フィリピーナのつぶやき 第8回

フィリピンで計画的に性を楽しむ、賢い怠け者とは

namakemono0613.jpg※イメージ画像 photo by Raphael Olivier from flickr

「タマッドゥ」(怠け者)
「タマッドゥ・モ」(あんたは怠け者だ!)

 よくピーナ(女)から聞く言葉だ。ピノイ(男)からは、あまり聞かない。女のほうが働き者だからだ。専業主婦も少ないんじゃないかな。何かしら仕事をして収入を得ているピーナが多い。それでも暇な時間というか、時間が余ったときには、男女ともに(タマッドゥ)なのが、フィリピン人であるが。

 「タマッドゥ」と言われている日本人X氏がいる。小さなレストランを経営して、ピーナである奥さんも一緒に働いている。60才過ぎで、奥さんも60才近い。子供は独立して別に所帯を構えている。レストランも従業員が6人いて、ぼちぼち繁盛している。もう20年以上もフィリピン暮らしで、別に怠け者ではないのであるが、奥さんからも近所の住人からも(タマドゥ)な日本人で通っている。
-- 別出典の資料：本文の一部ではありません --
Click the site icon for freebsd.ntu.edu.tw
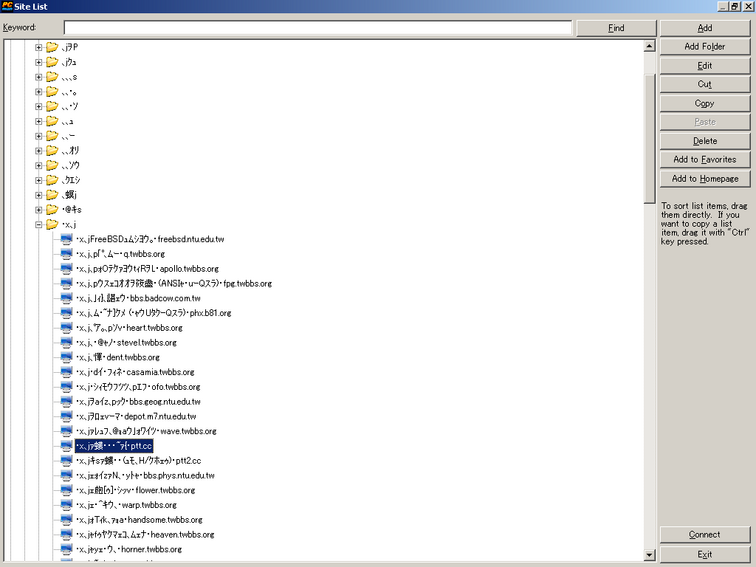 [x=66, y=239]
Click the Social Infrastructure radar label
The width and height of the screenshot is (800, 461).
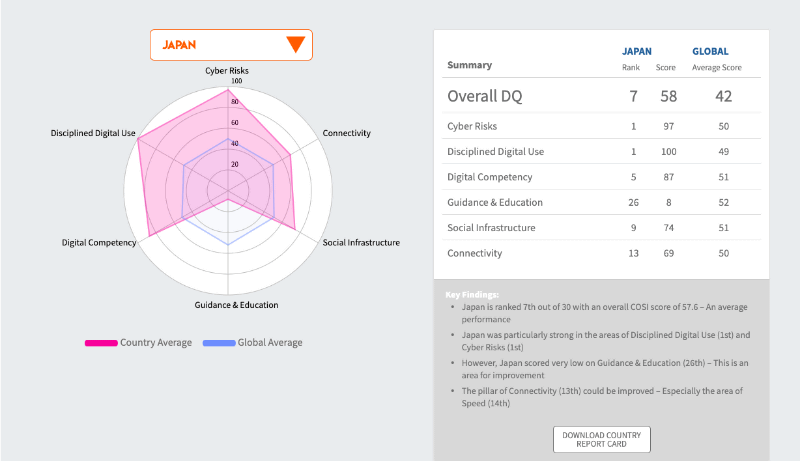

 日本の調理師免状を持っているX氏は、プロの料理人である。レストランをオープンしたときはまだ若く、それなりに苦労をしたはずだ。二人の子供を育て独立させ、従業員を5人も雇って個人経営しているのだから、いたって働き者のはずである。

 X氏言うところによると、(タマッドゥ)にしていたほうが便利なんだとのこと。それを聞いた頃は、俺はまだフィリピン在住2年目ぐらいの駆け出しで、そんなものかな…程度に思っていた。

 親しくなって数年後、X氏の休みの日に誘われて車で出かけた。二軒ほど、知り合いの日本人宅によって、お茶を飲み雑談をした帰り際に、もう一軒付き合えという。夕方になっていたが、たまには日本人と情報交換もいいかなと、そのまま同行した。

 ところが行き着いた先は、あまり日本人が寄り付きそうにない、ローカルな町並みに建つアパートの一室。「誰ですか?」と聞いても、X氏はニヤニヤしているだけ。決してボロではなく立派でもない、ごく普通のアパートのドアを開けた中に立っていたのは、30才前後のすらりとした美形のピーナ。X氏は、

「俺のこれっ…」

 と、右手小指を立ててニヤッとした。なんと、妾というか愛人というか、X氏お囲いのピーナだった。

 その頃は、もう怠け者で通っていたので、少なからず驚いた。仕事では調理人に厳しく言いつけ、従業員を指導し、奥さんに任せて家に帰って寝てるか、友人と麻雀。朝の仕入れと夜の清算だけを、自分でやっていただけだ。

 だが、まぁレストランも順調で楽になり、愛人の一人ぐらいいてもいいだろうなと、男の立場として単純に考えた。だがX氏の考えは、それほど単純ではなかった。怠け者にしているのは、この愛人のためだったのだ。計画的怠け者。性を楽しむ、賢い怠け者だったのである。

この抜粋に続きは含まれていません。